== EXERCISE OBJECTIVE ==
Pull out every line below holding the word "agent".

──────

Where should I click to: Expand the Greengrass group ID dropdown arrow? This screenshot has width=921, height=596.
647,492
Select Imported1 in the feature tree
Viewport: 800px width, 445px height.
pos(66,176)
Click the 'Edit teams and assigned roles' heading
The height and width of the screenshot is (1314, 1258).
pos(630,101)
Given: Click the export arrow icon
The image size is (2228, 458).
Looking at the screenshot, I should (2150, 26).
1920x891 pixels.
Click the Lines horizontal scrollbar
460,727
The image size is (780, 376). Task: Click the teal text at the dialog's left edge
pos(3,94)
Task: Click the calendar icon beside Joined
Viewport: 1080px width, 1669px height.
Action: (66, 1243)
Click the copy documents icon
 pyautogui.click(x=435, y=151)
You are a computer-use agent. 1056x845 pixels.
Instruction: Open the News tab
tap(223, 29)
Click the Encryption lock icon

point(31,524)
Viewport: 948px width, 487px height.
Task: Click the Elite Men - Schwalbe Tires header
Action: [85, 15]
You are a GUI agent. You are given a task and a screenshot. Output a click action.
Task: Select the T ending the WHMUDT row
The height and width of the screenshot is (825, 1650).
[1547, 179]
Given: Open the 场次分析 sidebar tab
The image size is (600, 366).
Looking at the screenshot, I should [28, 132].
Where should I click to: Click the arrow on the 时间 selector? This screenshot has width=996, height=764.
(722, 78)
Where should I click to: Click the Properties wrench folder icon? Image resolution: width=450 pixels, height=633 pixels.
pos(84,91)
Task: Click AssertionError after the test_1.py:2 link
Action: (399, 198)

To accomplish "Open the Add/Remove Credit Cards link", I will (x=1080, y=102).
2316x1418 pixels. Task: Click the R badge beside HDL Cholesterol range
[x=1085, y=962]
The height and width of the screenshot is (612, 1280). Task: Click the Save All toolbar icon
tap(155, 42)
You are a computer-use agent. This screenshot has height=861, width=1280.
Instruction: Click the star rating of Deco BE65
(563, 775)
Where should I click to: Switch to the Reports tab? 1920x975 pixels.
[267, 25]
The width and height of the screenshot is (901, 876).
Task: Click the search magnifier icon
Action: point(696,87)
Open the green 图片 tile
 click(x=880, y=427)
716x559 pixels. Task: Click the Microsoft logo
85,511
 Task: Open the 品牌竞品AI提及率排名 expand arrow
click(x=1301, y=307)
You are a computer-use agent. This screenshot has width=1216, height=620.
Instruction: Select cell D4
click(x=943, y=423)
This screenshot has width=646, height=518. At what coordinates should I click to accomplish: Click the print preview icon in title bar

──────

== OUTPUT FOR THIS TASK ==
You are a computer-use agent. 1056x845 pixels.
You are a GUI agent. You are given a task and a screenshot. Output a click action.
You are a computer-use agent. This screenshot has height=861, width=1280.
You are a computer-use agent. This screenshot has width=1216, height=620.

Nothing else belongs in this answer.